Man was not put on this earth to spend the beginning and end of his work day trying to (at the same time) avoid that obviously over-compensating tailgater in an F-150 with a Calvin peeing decal and the little old lady afraid to push her 2004 silver Buick Park Avenue above 55.
Driving is fun on a long road trip, leaving early on a Saturday morning to avoid traffic and make good time, but otherwise it's terrible.
The ride to Lansing, in particular, left me again wishing there was a better option. I-96 was surprisingly busy for an early Thursday afternoon. It was mostly truck traffic, always a source of driver complaints. When you think about it, though, trucks are what should be filling the interstates.

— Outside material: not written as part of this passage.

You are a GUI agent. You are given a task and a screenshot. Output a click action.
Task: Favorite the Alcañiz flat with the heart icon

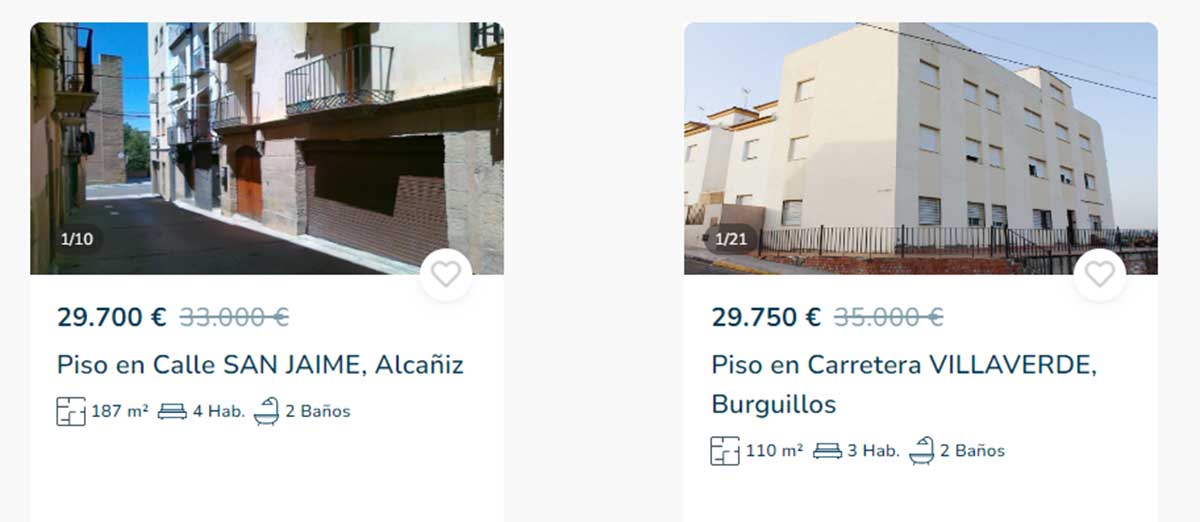tap(446, 274)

Compared to an individual driving 80 miles all by his lonesome in a two-ton vehicle, those massive trucks bringing millions of dollars of goods to market makes sense.
However, since there's no viable Detroit-Lansing commuter transit, those trucks were impeding the progress of my 3500-pound rented Jeep Liberty (yay free upgrade!) trying to make good time to Lansing. Bastards.
This raises an interesting question that I'll seek to answer in the next couple days: What is the road maintenance cost savings for every commuter car taken off the road?
Forget rail for a second, just start with buses. DDOT's Gillig buses weigh just under 40,000 pounds and can hold 40 passengers. The math works about to about 1000 pounds/passenger on a full bus.
To be conservative, let's assume the average bus is only half full. That's 2000 pounds/passenger. The average car currently weighs 4000 pounds, so even a half-full bus removes from the road about one ton of vehicle weight per rider. That's got to add up over time.
Now, I'm not suggesting people shouldn't drive if they want. However, if local transit options were more practical for daily commuting (be it the suburb-to-downtown or Detroit-to-Lansing/Flint/Ann Arbor kind) I'm thinking our roads might not turn into moonscape so quickly.
At any rate, it's a hypothesis worth investigating.